Agreed - and my bad for saying "whatever I want"; I guess, what I was trying to emphasize, comes from my experience with AudioArduino (and conversely, lack of experience with actual PCI/DMA cards). Namely, with AudioArduino (see also (*c1)), essentially I only had to relate to one formula:

    bytes_per_period = (rate_bytes/1[s])*(period_time[s])

... which is what was being returned (as increase) in .pointer there - moved the verbose to comment (*c2) at end of this mail.

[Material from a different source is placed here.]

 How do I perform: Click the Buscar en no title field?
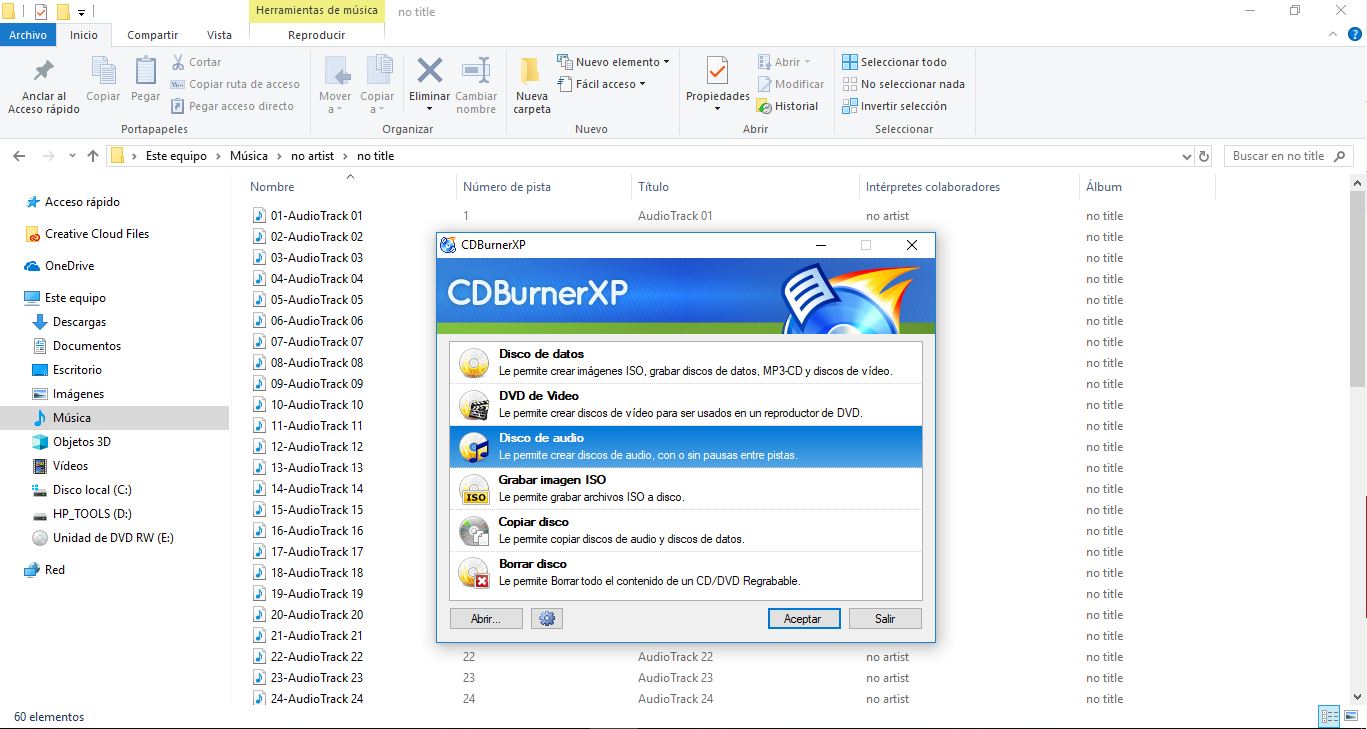click(x=1278, y=156)
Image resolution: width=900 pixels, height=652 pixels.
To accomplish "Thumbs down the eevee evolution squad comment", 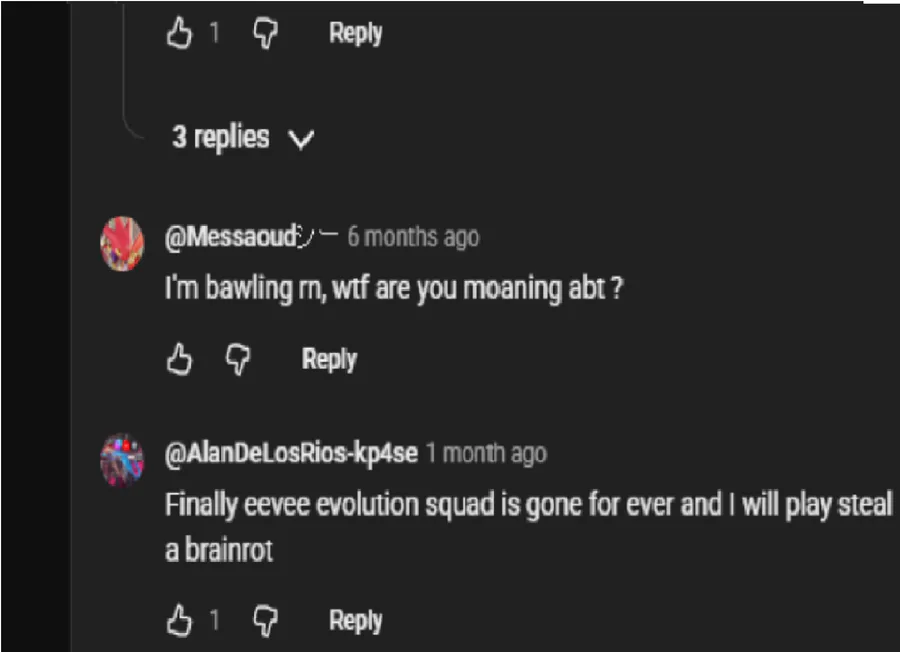I will pos(267,621).
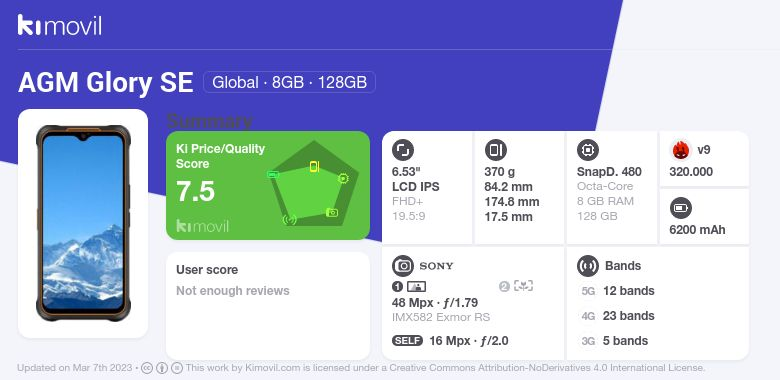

In other words, I am assuming that _solely_ by increasing pointers by bytes_per_period in period_time, the driver should be able to persuade ALSA (and userspace) that transfers are going fine; I am cheating ALSA with that approach, but I'm not cheating full-duplex PortAudio :) However, it seems the PortAudio full-duplex drop is triggered by a `snd_pcm_delay` check, see comment (*c4); but even `snd_pcm_delay` depends only on appl_ptr and hw_ptr - and ultimately, on .pointer position.

>> I should be able to simulate a proper operation to userspace, just by
>> increasing this .pointer value properly. However, even if I do that,
>> I still manage to somehow trigger a full-duplex drop in the PortAudio
>> userspace layer
>
> A buffer length of about 1 ms is very likely to result in over/underruns,
> regardless of what your .pointer callback does.
>
> Better try with a 32000-frame buffer first.
>

I think this is a key comment - I'll have to try and understand it better, because buffer sizes that big didn't really occur to me. And that is because, even if I multiply both sides of the above formula with a constant A > 1:

    A*bytes_per_period = (rate_bytes/1[s])*(A*period_time[s])

... the ratio doesn't change; so it's not immediately obvious to me, why a very large buffer would have helped (I have tried with period_size = 1024 frames, and buffer apparently 2x that - that still does a full duplex drop).

The only thing I can think of is the jitter (shown on the .gifs): the (hr)timer functions can easily be off by 30 or more microseconds, which is on the order of a sample (frame) period (1/44100 ~= 22.6e-06). So for a period on order of 1ms, error would be 22e-6/1e-3 = 0.022 => 2.2%; while for period of 16000 frames, period time is 16000/44100 = 0.362812 = 362.8 ms; so error there is less: 22e-6/362e-3 = 6.07735e-05 => 0.006%. Beyond this, is there any other reason why small buffer/period size is likely to result in over/underruns?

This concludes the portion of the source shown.